Reading text
━━━━━━━━━━━━━━━━

How do you design a vehicle that can withstand the furnace-like heat and crushing pressures of Venus? One idea being explored by NASA’s Jet Propulsion Laboratory in Southern California is a wind-powered clockwork rover, and it’s just been given a boost by designers, the maker community, and citizen scientists from around the world. In February, NASA launched a public competition to seek ideas for a mechanical obstacle-avoidance sensor that could be incorporated into the novel rover’s design. And today, the winners have been announced.
“The response from the community was incredible and better than I ever dreamed,” said Jonathan Sauder, a senior mechatronics engineer at JPL. “There were so many great ideas and well-developed concepts that in addition to first, second, and third place, we decided to add two finalists and another 10 honorable mentions in recognition of the amazing work people put into this project.”
The brilliance of the ideas is matched by the harrowing challenge facing future robotic explorers of Venus. The longest any spacecraft has survived on the surface of Venus is a little over two hours – a record set by the Soviet Union’s Venera 13 probe in 1981. And the last spacecraft to land on Venus was the Soviet Vega 2 mission in 1985. It survived only 52 minutes.
Venus may be known as Earth’s “sister planet,” but to develop machines that can better withstand its harsh environment, we’ll obviously need a different approach.
Enter AREE, a project being led by Sauder at JPL. Short for Automaton Rover for Extreme Environments, AREE is a rover concept with a mechanical locomotion approach capable of performing complex sequences of operations and instructions autonomously. The concept originated as a NASA Innovative Advanced Concepts (NIAC) study, which funds early-stage technologies that may support future space missions.
AREE would use a small wind turbine and a system of springs to generate and store mechanical energy that could power its locomotion. Think of how a wind-up pocket watch stores energy and drives the motion of its internal gears to keep the time, and you have a basic idea about how this machine would operate.

━━━━━━━━━━━━━━━━

Information shown
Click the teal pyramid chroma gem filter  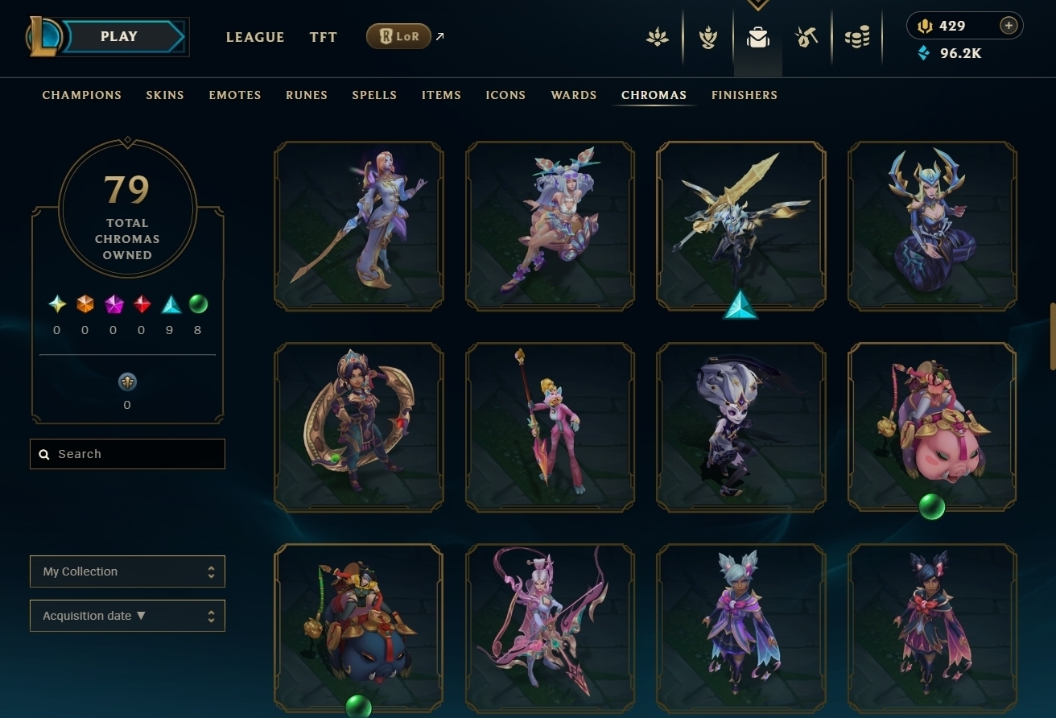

━━━━━━━━━━━━━━━━

Instructions for the task
Translate this sentence from the Venus rover article into Spanish: "The longest any spacecraft has survived on the surface of Venus is a little over two hours – a record set by the Soviet Union’s Venera 13 probe in 1981." The material above is separate from the Venus rover article.

Task solution
El mayor tiempo que una nave espacial ha sobrevivido en la superficie de Venus es de poco más de dos horas, un récord establecido por la sonda Venera 13 de la Unión Soviética en 1981.